Smithson moet de aanstaande bruiloft bespreken met de vader van Ernestine. Toen hij ooit een prostituee op straat zag zoals Sarah, huurt hij haar in, maar hij voelt plotseling misselijkheid. Daarnaast wordt de hoer ook wel Sarah genoemd.
Al snel ontvangt Charles een brief van Exeter en gaat daarheen, maar zonder Sarah te zien besluit hij verder te gaan, naar Lyme Regis, naar Ernestine. Hun reünie eindigt met een bruiloft. Omringd door zeven kinderen leven ze nog lang en gelukkig. Over Sarah wordt niets gehoord.

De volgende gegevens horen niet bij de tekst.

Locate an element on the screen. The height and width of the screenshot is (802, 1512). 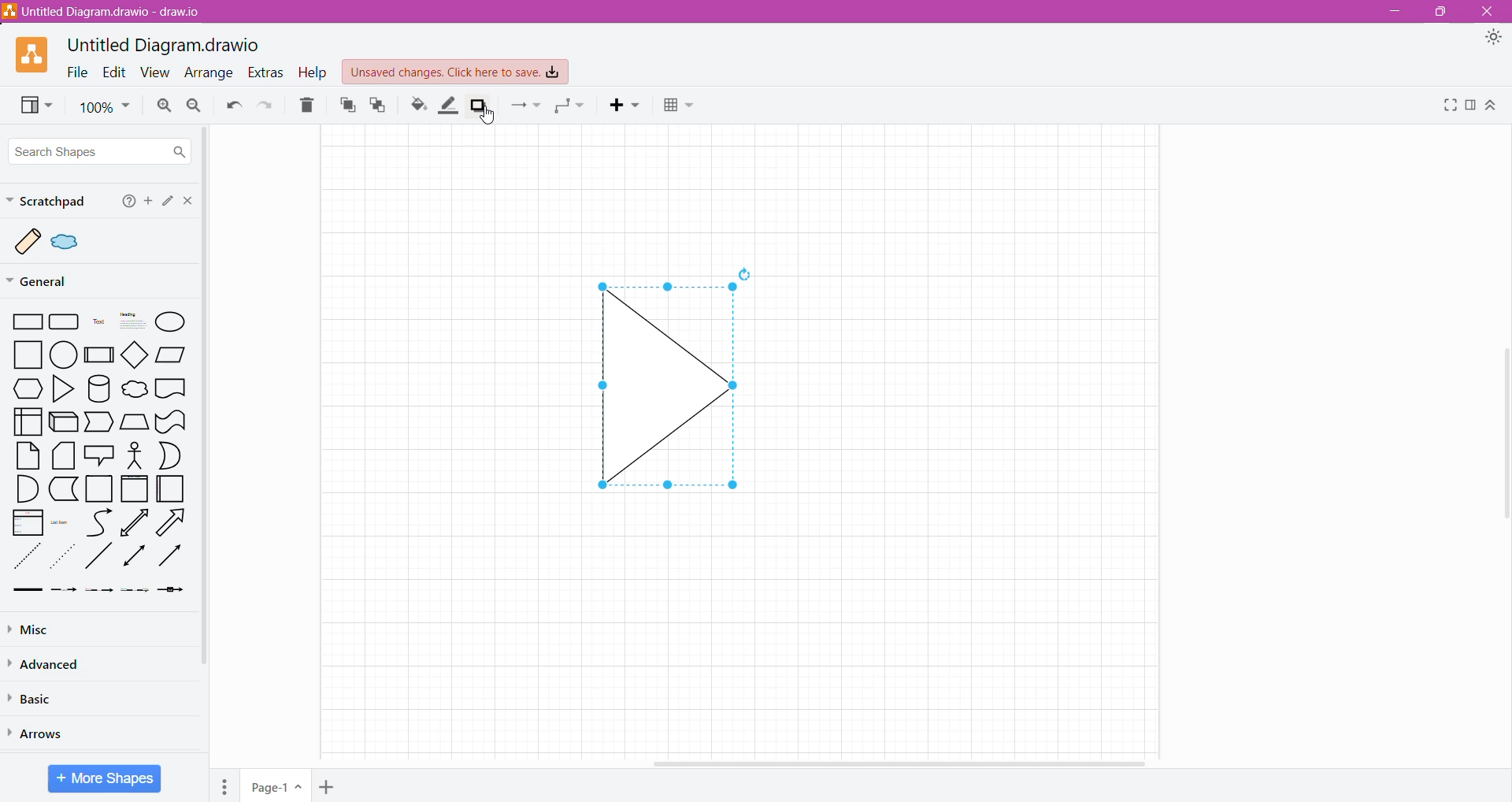
Basic is located at coordinates (34, 699).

Maar dit doel is oninteressant. Laten we teruggaan naar de brief. Dus Charles haast zich naar Exeter en vindt Sarah daar. In haar ogen het verdriet van verwachting. 'We moeten niet ... het is gek', herhaalt Charles onsamenhangend. Hij 'steekt zijn lippen in haar mond, alsof hij niet alleen honger heeft naar een vrouw, maar naar alles wat al zo lang verboden is'. Charles realiseert zich niet meteen dat Sarah maagd is, en alle verhalen over de luitenant zijn een leugen. Terwijl hij in de kerk om vergeving bidt, verdwijnt Sarah. Smithson schrijft haar over de beslissing om te trouwen en haar mee te nemen. Hij ervaart een golf van vertrouwen en moed, beëindigt de relatie met Tina en bereidt zich voor om zijn hele leven aan Sarah te wijden, maar kan haar niet vinden. Twee jaar later, in Amerika, ontvangt hij eindelijk het langverwachte nieuws. Terugkerend naar Londen, vindt Smithson Sarah in het huis van Rosetti, onder kunstenaars. Hier wacht hij op een eenjarige dochter genaamd Aalage-beek.
Nee, en dat is niet voor Charles. Hij is het er niet mee eens speelgoed te zijn in de handen van een vrouw die de exclusieve macht over hem heeft verworven. Eerder noemde Sarah hem de enige hoop, maar toen hij in Exeter aankwam, besefte hij dat hij met haar van rol had gewisseld. Ze houdt hem uit medelijden en Charles verwerpt dit offer. Hij wil terugkeren naar Amerika, waar hij 'een deeltje van geloof in zichzelf' ontdekte. Hij begrijpt dat het leven zoveel mogelijk moet worden geleden om weer de blinde, zoute, donkere oceaan in te gaan.